A sua volta il sociologo A. M. Petroni sostiene, tra l’altro, che dietro l’attuale sistema scolastico italiano è presente l’idea dello Stato etico, di uno Stato che ha il diritto di formare le menti dei propri cittadini/sudditi, sottraendo i giovani alle comunità naturali e volontarie, prime fa tutte quella della famiglia.
Se ci sta a cuore la scuola, la libera scuola, non si può non convenire con questi argomenti. Accogliendo il severo monito di Sturzo: “Finché la scuola in Italia non sarà libera, nemmeno gli italiani saranno liberi…”: questo egli scriveva nel 1947. Un’affermazione più che mai attuale e che chiede di ripensare il problema della libera scuola in un’ottica diversa: non concessione fatta a qualcuno ma diritto di ciascuno a scegliersi la scuola che ritiene più idonea per la propria formazione.

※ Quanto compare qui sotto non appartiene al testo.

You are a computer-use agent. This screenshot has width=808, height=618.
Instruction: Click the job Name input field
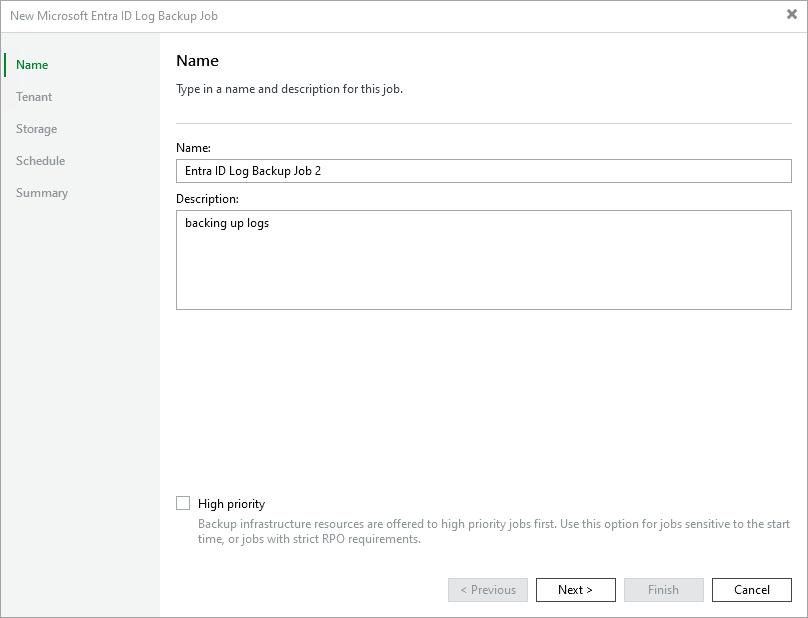[x=483, y=171]
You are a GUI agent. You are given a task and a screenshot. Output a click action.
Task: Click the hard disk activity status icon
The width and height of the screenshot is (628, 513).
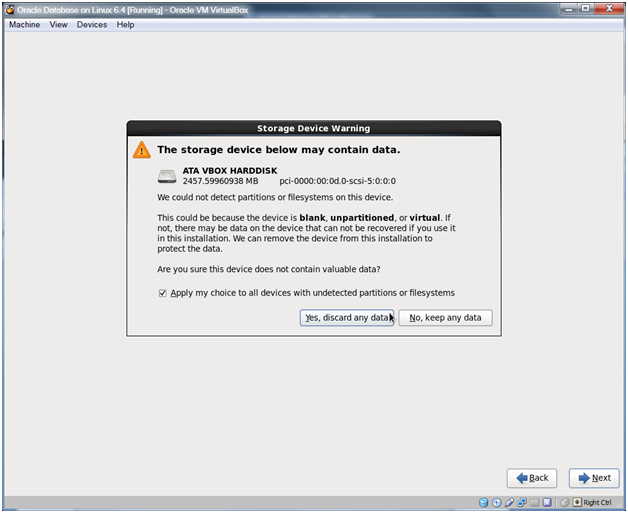point(484,504)
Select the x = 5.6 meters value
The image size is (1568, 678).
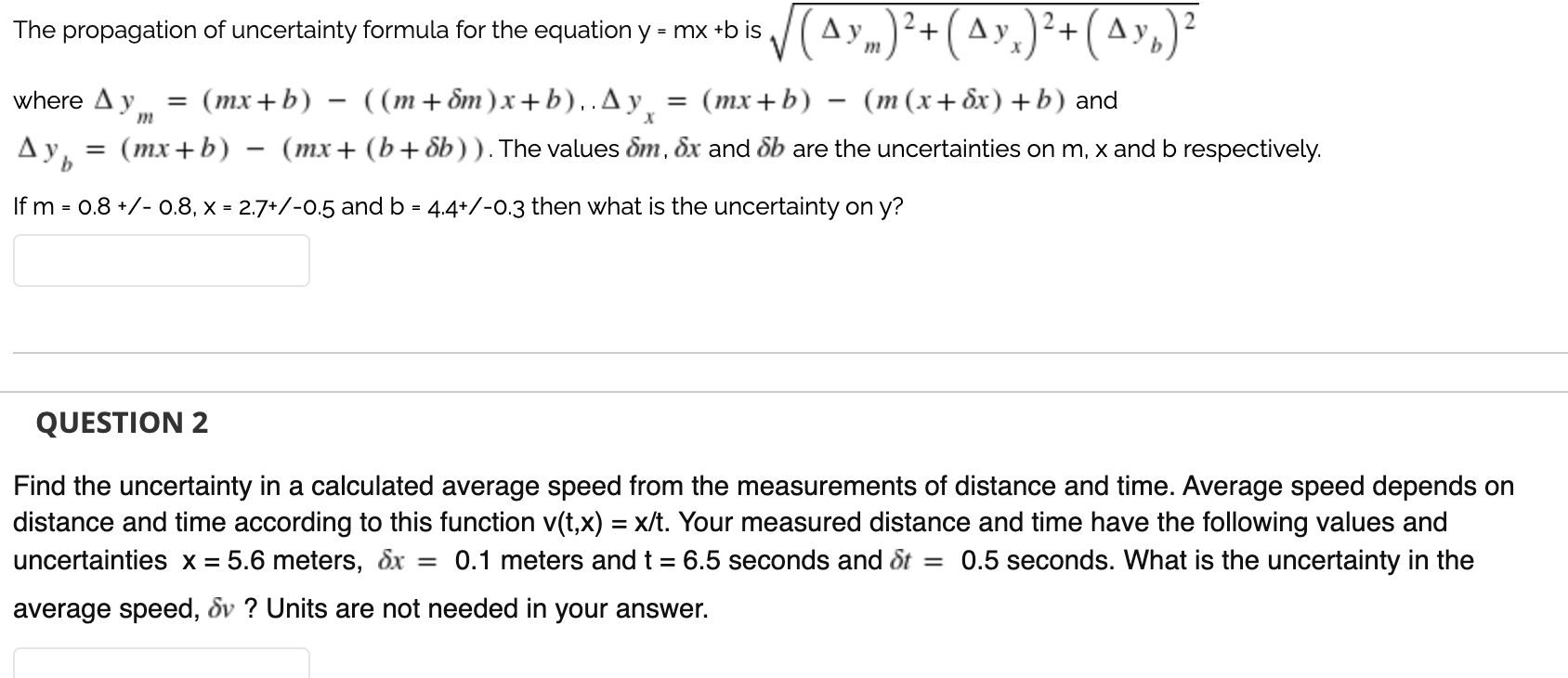275,559
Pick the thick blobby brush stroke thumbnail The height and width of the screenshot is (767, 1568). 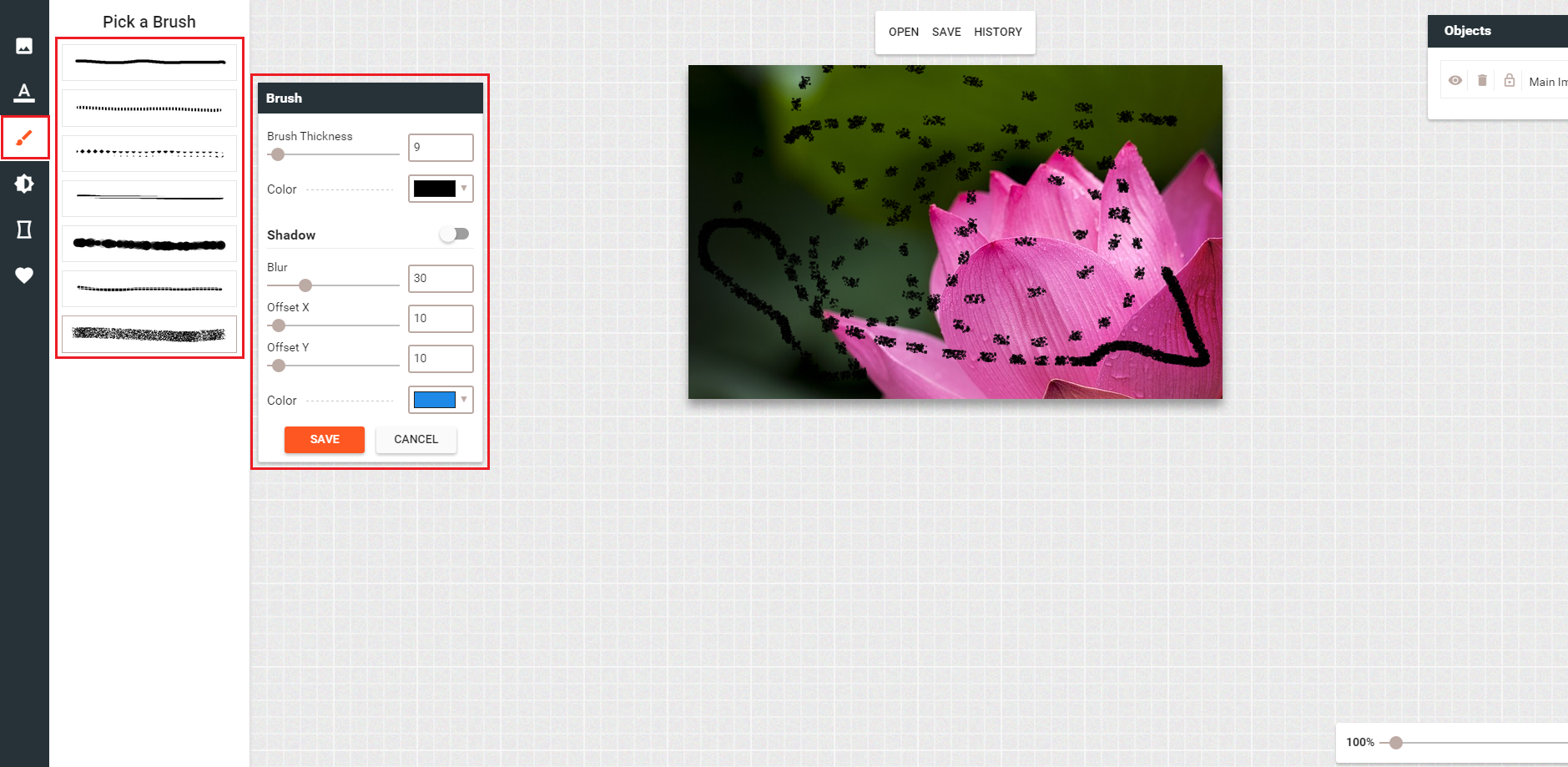pos(149,245)
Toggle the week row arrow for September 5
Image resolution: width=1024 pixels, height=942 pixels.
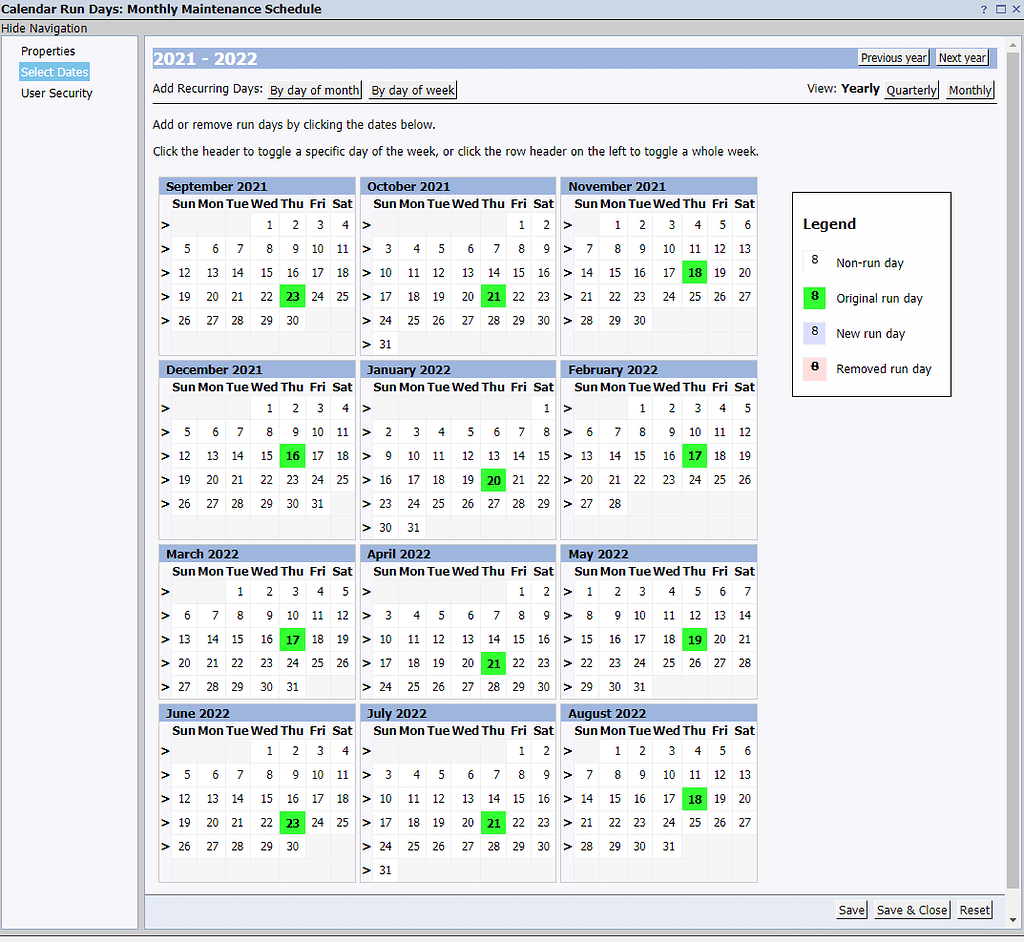point(165,249)
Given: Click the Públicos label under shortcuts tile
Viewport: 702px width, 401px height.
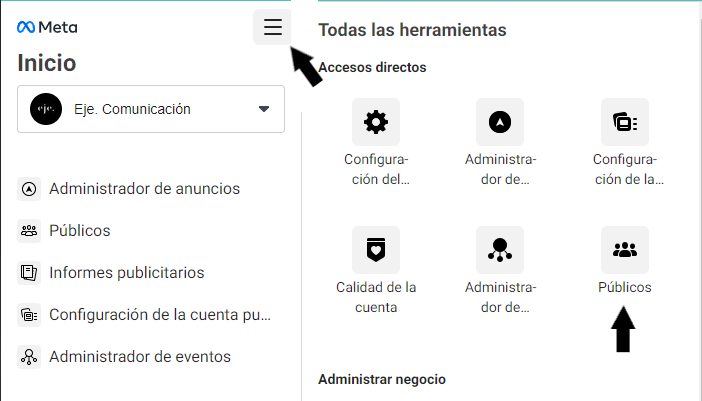Looking at the screenshot, I should (625, 287).
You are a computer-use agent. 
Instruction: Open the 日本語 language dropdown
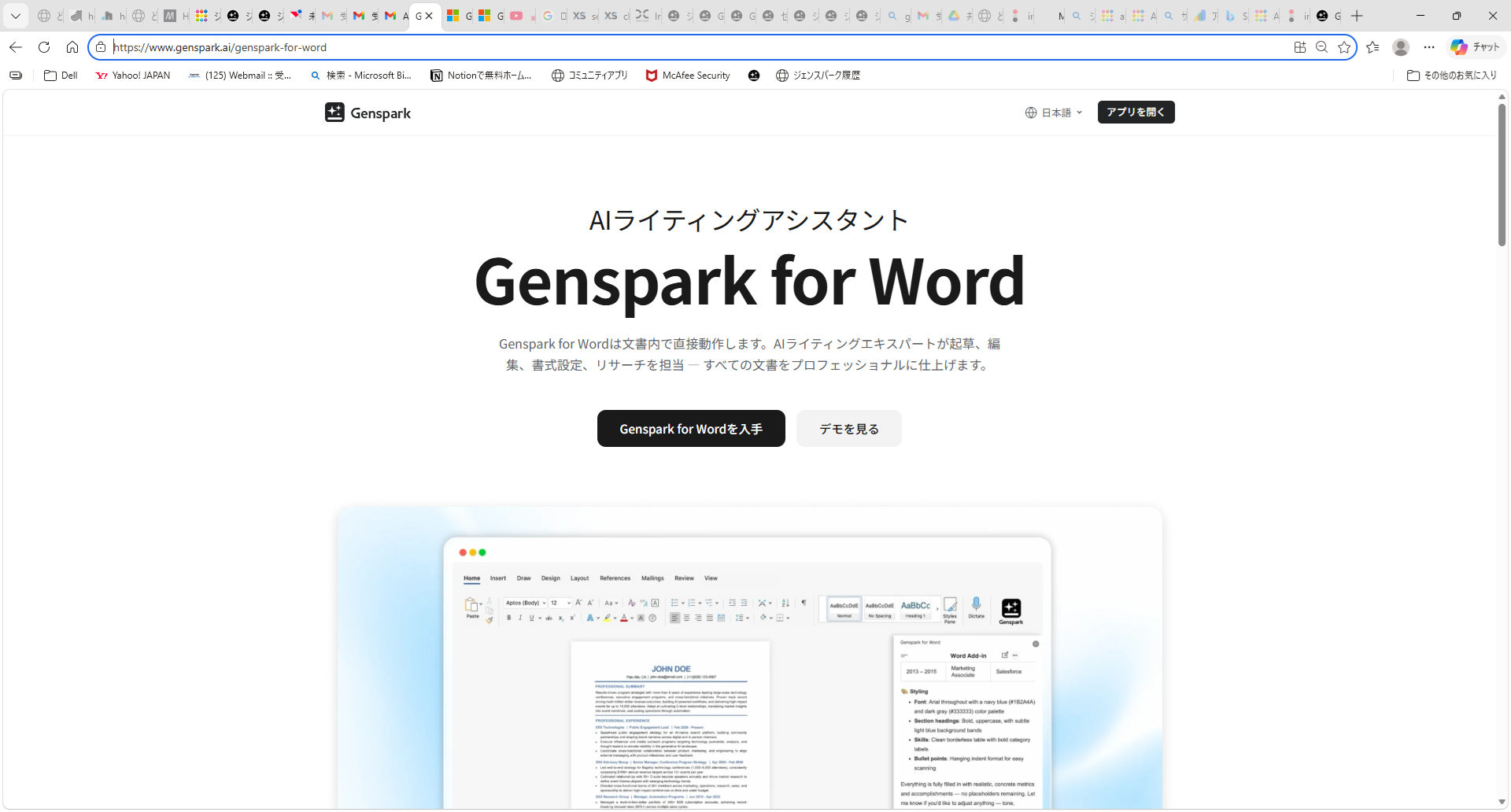tap(1054, 113)
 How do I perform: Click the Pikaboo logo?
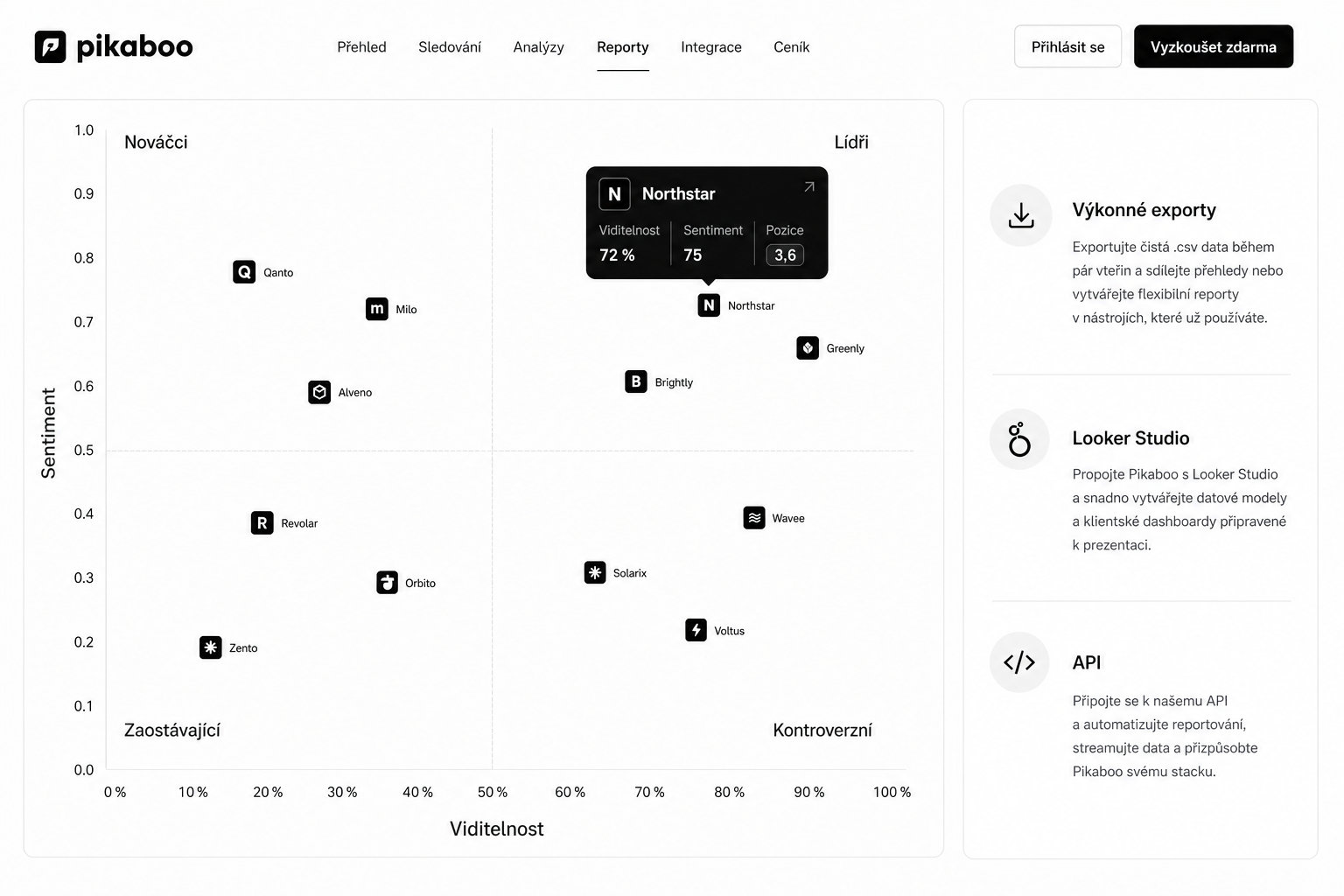(x=114, y=47)
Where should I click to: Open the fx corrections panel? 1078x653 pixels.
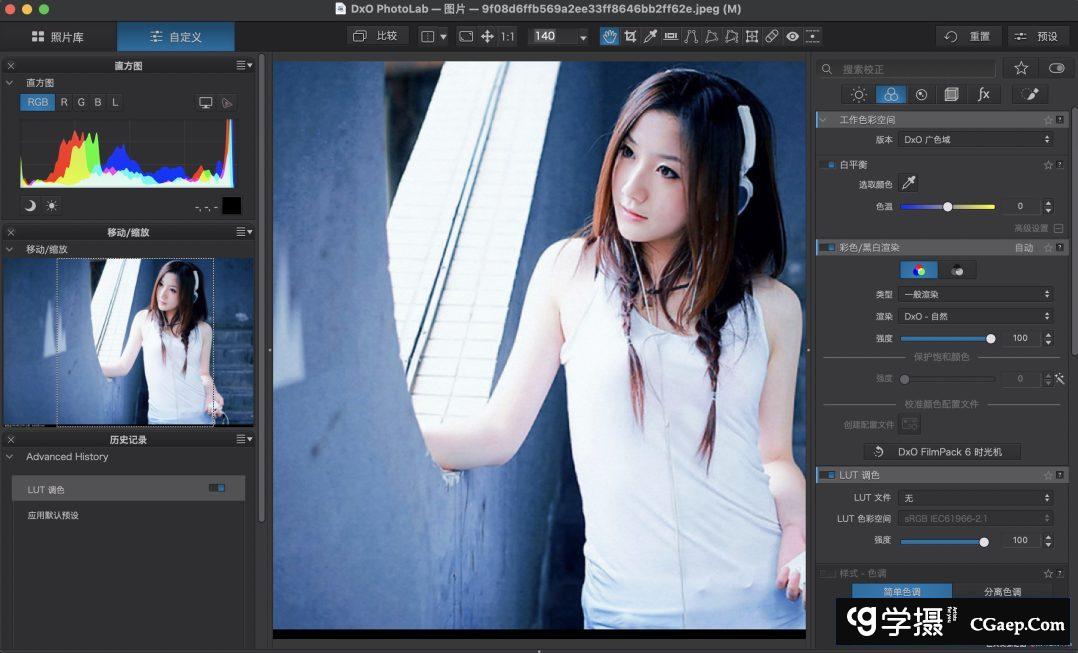click(984, 94)
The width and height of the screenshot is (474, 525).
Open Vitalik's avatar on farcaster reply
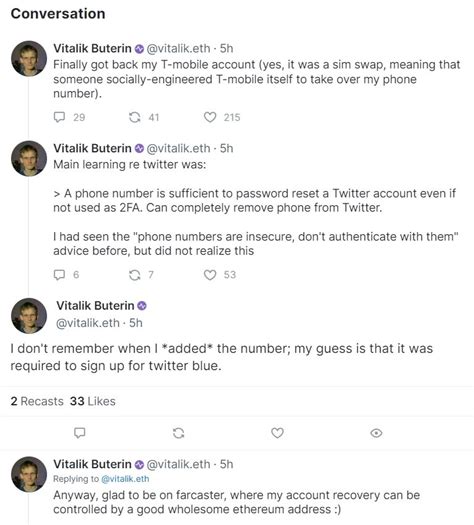pos(29,474)
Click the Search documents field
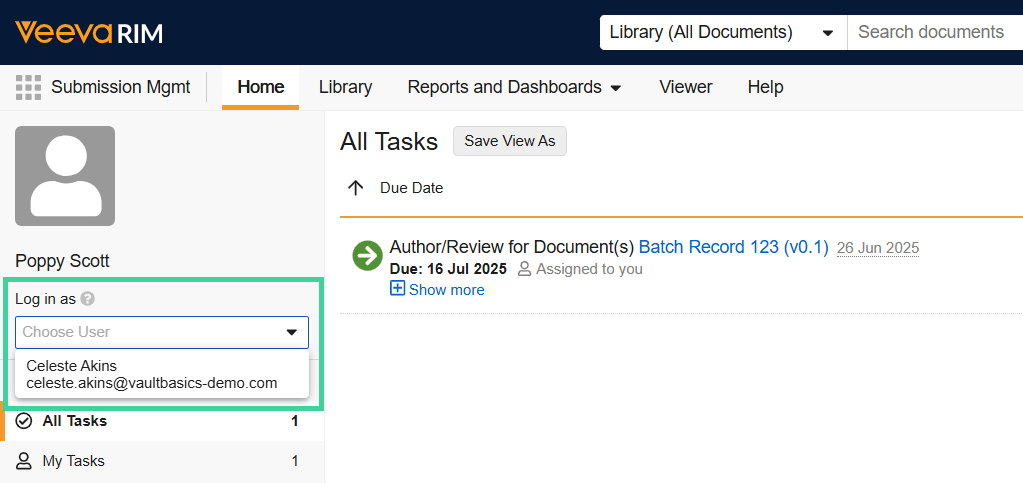Viewport: 1023px width, 483px height. (935, 32)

Una considerazione, per concludere. Ho letto e studiato ampia documentazione sul tema-problema sollevato dal volume Antiser-Alfieri. Ebbene, ho notato che nel commento all’art. 33 della Costituzione una strana situazione: c’è chi ne fa una lettura letterale, avulsa da tutta la Costituzione; altri, invece, contestualizzano e ammettono una possibile pluralità di letture. Mi chiedo: se la lettura del citato articolo della costituzione può essere letto in più prospettive, perché -di fatto- è prevalsa la sola linea della scuola di Stato? Perché non sono state ammesse altre modalità che garantissero una reale libertà educativa?
Ebbene, LA LETTERA AI POLITICI SULLA LIBERTÀ DI SCUOLA indica un percorso possibile. Rifiutarlo e invocare più soldi solo per le scuole dello Stato significa ostinarsi su di un versante che segnerà il disfacimento progressivo delle stesse.